─── TRECHO DA PÁGINA ───

Boletim Mensal * Ano VI * Setembro de 2007 * Número 54
FADO TAMBÉM É CULTURA
Alfredo Antunes
Amigos. Gostei de ter falado da Severa e da Mouraria, em
minha última “coluna”. Só me esqueci de dizer que o “Há festa na Mouraria”
costuma ser cantado em várias toadas corridas. A mais comum é a toada
“mouraria” de Alfredo Duarte. A Amália criou, desta, uma versão lenta e
dramática que, a meu ver, jamais foi igualada. Em estilo corrido e muito
gostoso, a Mariza tem, também, uma belíssima versão que apresentou na
lendária “Saint Jhon’s Chapel” de Londres (inclusive com uma discreta
insinuação de “posar” de Severa...). Não percam nenhuma das duas versões.
Mas hoje vou, de novo, falar da Severa, mas desde um
outro ângulo: o ângulo da pintura. O pintor português José Malhoa (o nosso
maior pintor de Costumes) pintou um quadro, chamado “FADO”, no qual
retrata a Severa, em posição lânguida e sensual, “oferecendo-se” para um
certo “Zé”, seu amante,que toca guitarra, entre sombras e vinho. Creio que
Malhoa, neste extraordinário quadro, tocou, com genialidade, as
profundidades humanas do Fado. Para quem quiser visitá-lo, o “FADO”

─── REGISTROS FORNECIDOS ───

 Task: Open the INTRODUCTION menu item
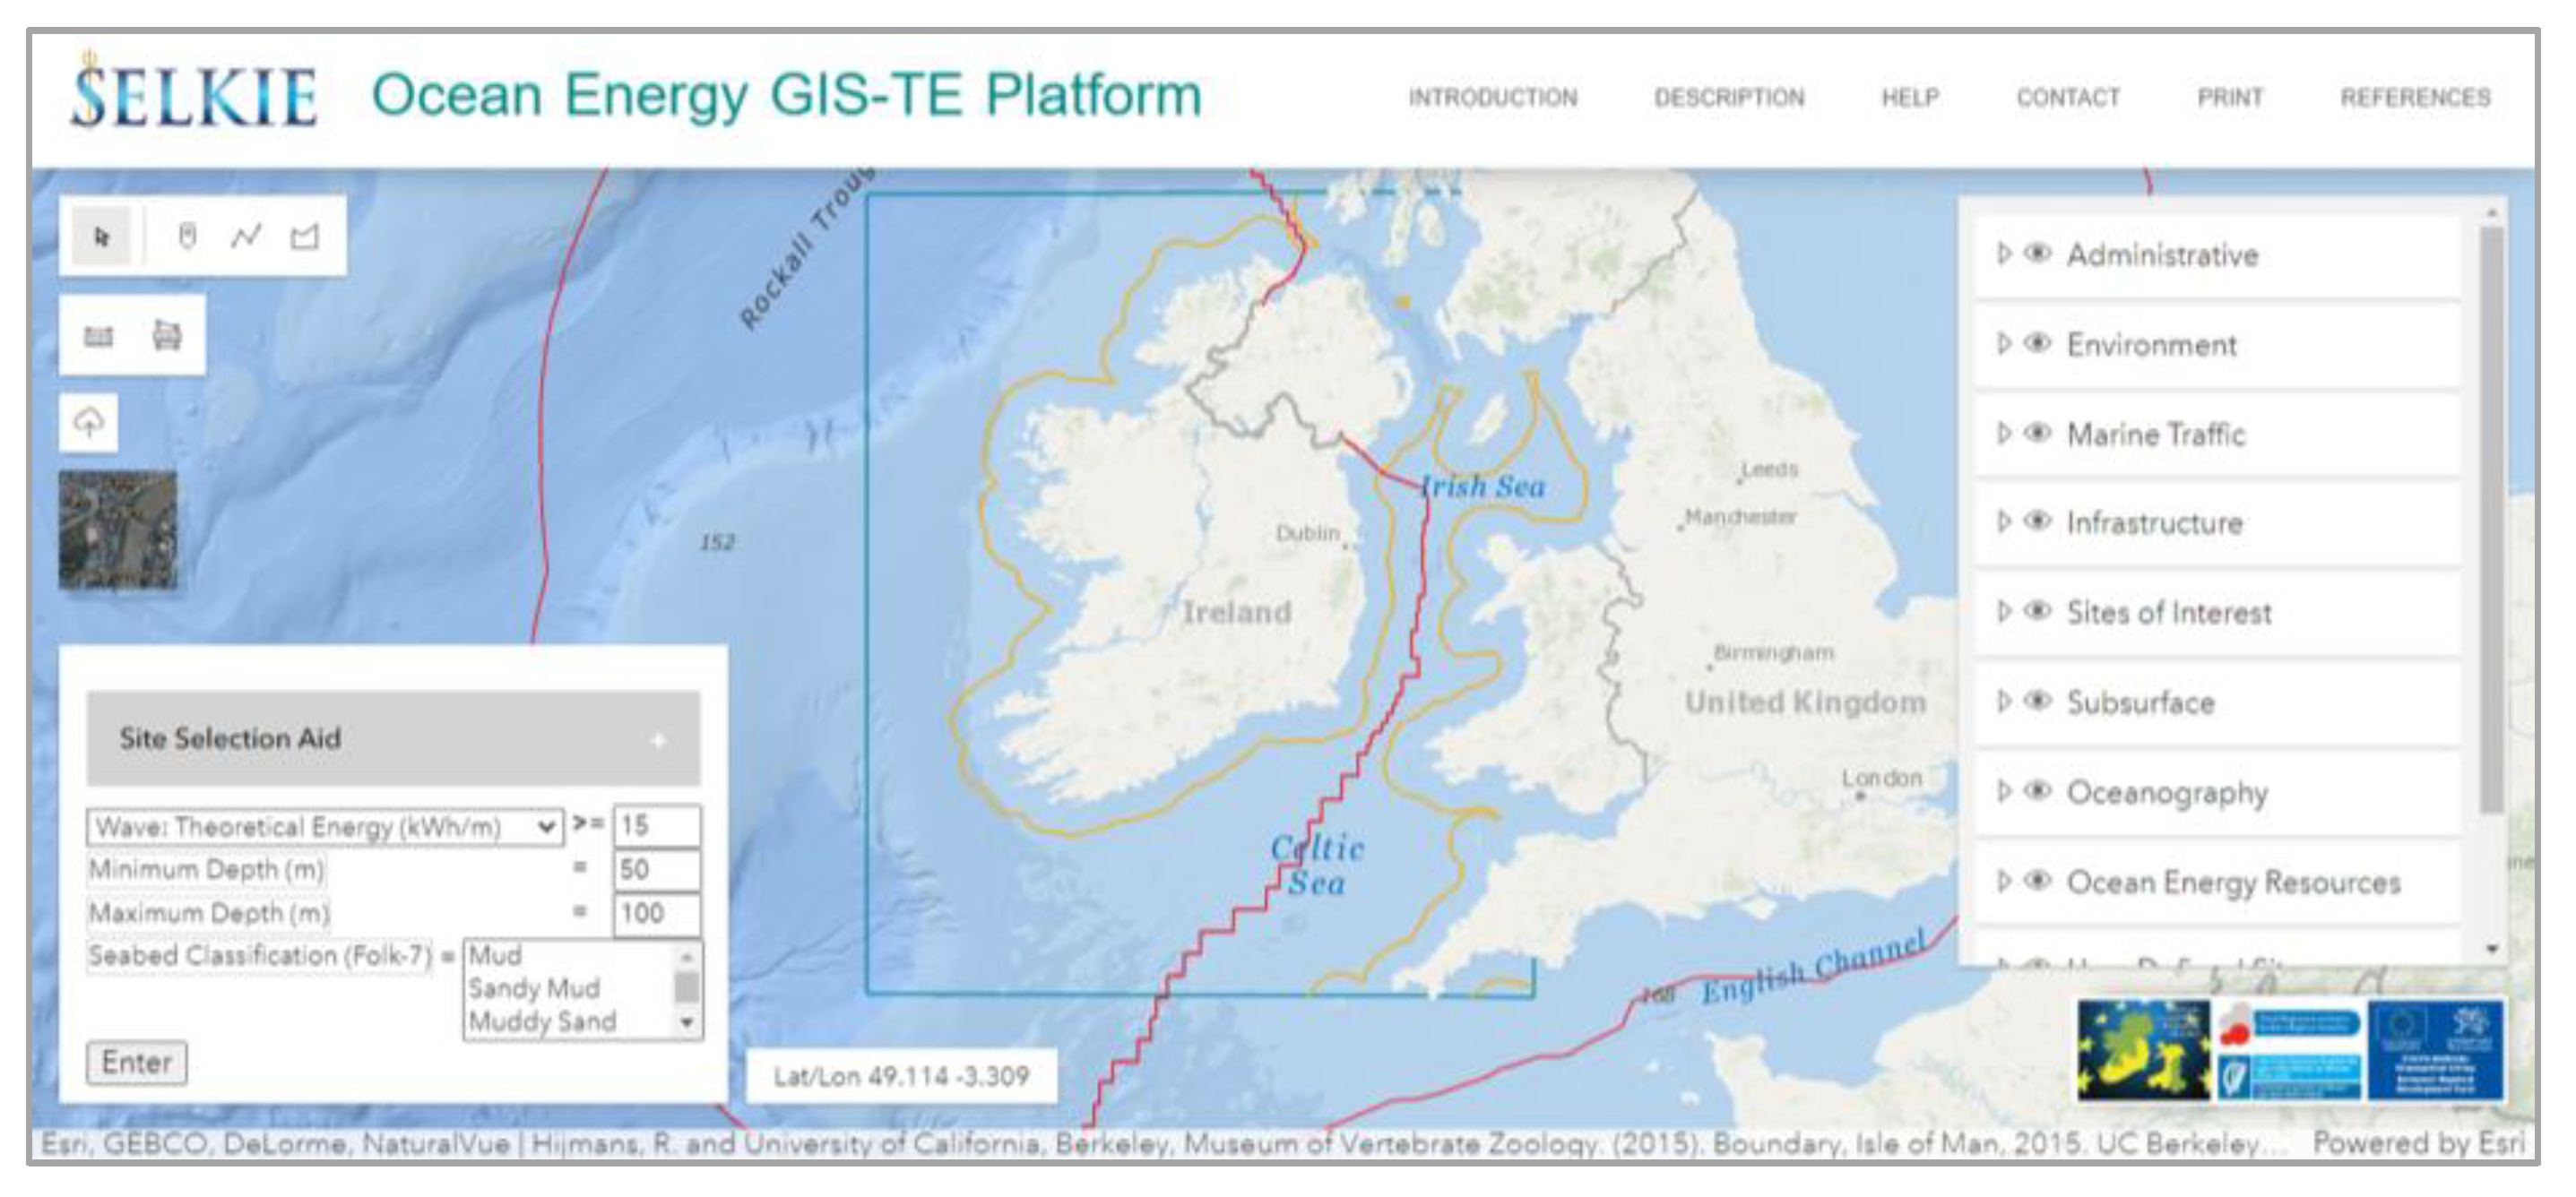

───
─── REGISTROS FORNECIDOS ───

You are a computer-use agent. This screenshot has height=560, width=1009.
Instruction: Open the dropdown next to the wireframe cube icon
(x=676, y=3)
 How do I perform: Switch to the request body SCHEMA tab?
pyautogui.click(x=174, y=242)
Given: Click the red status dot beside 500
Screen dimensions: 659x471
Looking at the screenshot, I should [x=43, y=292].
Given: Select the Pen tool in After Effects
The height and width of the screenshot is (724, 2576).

───
─── REGISTROS FORNECIDOS ───

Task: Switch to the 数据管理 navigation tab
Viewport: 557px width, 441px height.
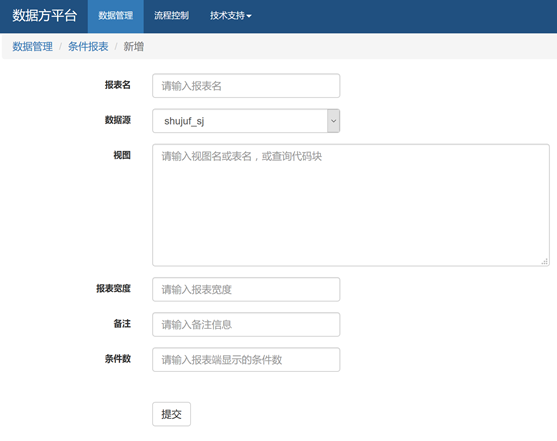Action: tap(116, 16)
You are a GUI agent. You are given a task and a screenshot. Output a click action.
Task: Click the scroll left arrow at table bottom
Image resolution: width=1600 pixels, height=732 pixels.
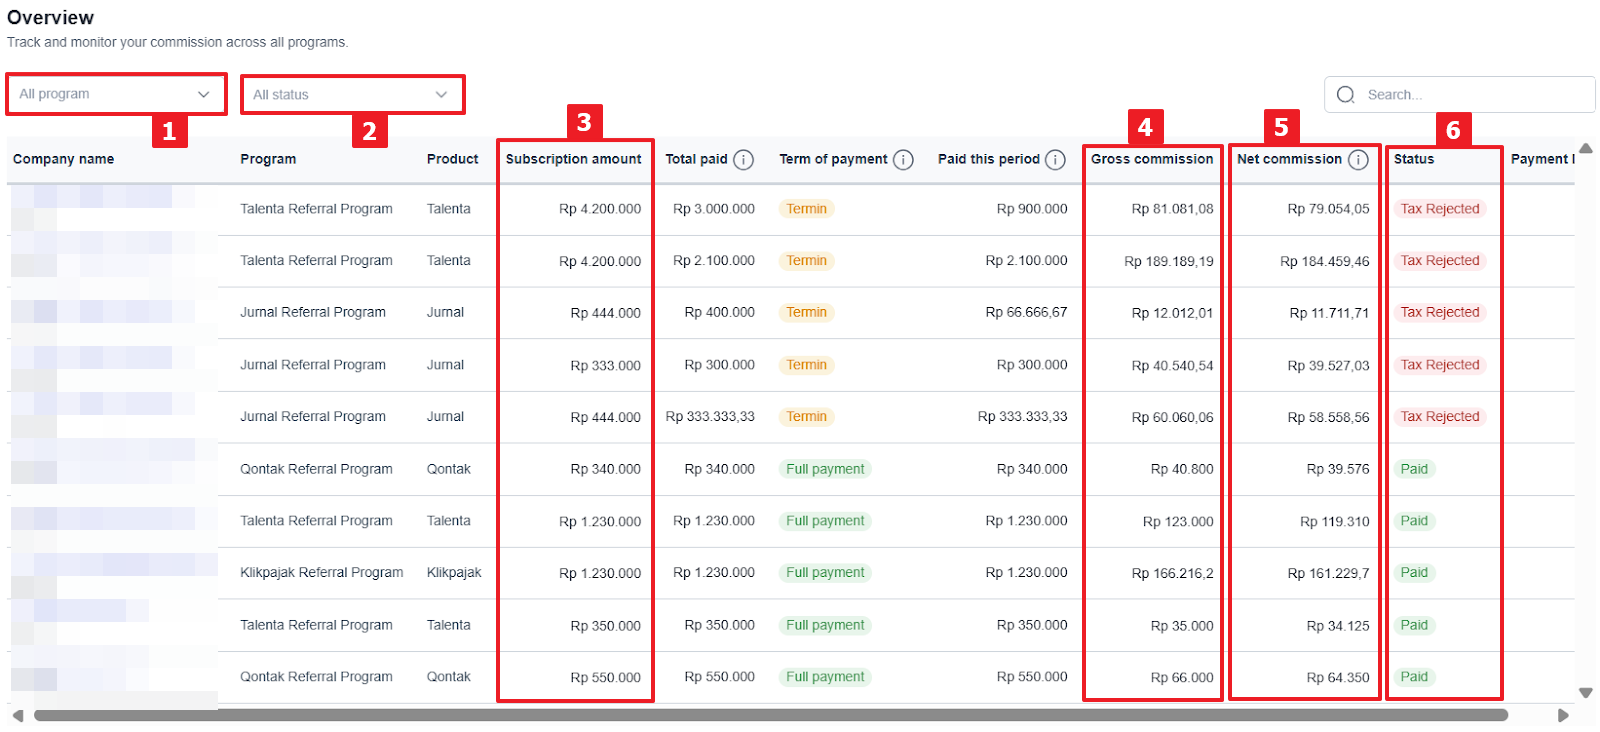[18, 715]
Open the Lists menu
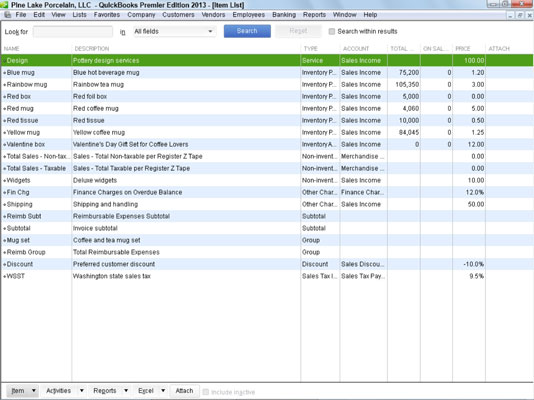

───

== INSTRUÇÃO DADA ==
Dê continuidade à coluna sobre o fado e a Severa a partir do ponto em que o trecho termina. A listagem não tem nenhum papel nesta atividade.

== RESPOSTA ESPERADA ==
encontra-seno Museu da Cidade, em Lisboa. Este museu – um
palácio já com detalhes néo-clássicos – fica em Campo Grande, logo abaixo do
estádio do Sporting. Se algum Compadre torce pelo “Porto” ou pelo “Benfica”,
esqueça a orientação que dou, e siga como quem vai para a Universidade
Clássica de Lisboa. Fica logo antes, do mesmo lado. Mas não deixe de ir. O
“FADO” é considerado o mais famoso, entre as centenas de quadros, deste
enorme artista.
Por ser de um pintor famoso e respeitadíssimo,
o seu quadro - o “FADO” - veio dar nobreza ao gênero. Como que ajudou a
“limpar” da marginalidade o próprio Fado cantado. E, em reconhecimento
disso, José Galhardo e Frederico Valério compuseram o celebérrimo “Fado
Malhoa”, expressamente para a Amália Rodrigues cantar na (se não me
engano) opereta “Rosa Cantadeira”, no Teatro Apolo, ali pelos idos de
1944. Foi um estrondoso sucesso. Aqui vai o fado: Alguém que Deus já lá
tem/ Pintor consagrado/ Que foi bem grande, e nos dói/ Já ser do passado./
Subiu a um quarto que viu/ E à luz do petróleo/ Fez o mais português/ Dos
quadros a óleo./ Um Zé de samarra /Com a amante a seu lado/ C’os dedos
agarra/ Percorre a guitarra/ E ali vê-se o FADO./ Há vozes de Alfama/
Naquela pintura/ E a banza derrama/ Canções de amargura/ Dali vos digo o que
eu vi:/ A voz que se esmera/ Dançando a faia banal,/Cantando a Severa.
Se contemplarem a pintura, Compadres, verão que os autores do fado estavam
certos. E eu, desde pequeno, me deixava transportar na voz duma Amália de 25
anos. E ficava , doidinho, como disse, lá no canto do muro da minha escola.
Doidinhos ficavam, também, os espectadores do Teatro Apolo, os quais,
segundo crônicas da época, deixavam o Parque Mayer, às três da madrugada,
trauteando, em coro, por toda a “Avenida”, o refrão final que dizia:
Aquilo é bairrista/ Aquilo é Lisboa/ Boêmia e fadista/ Aquilo é de artista/
Aquilo é...Malhoa!.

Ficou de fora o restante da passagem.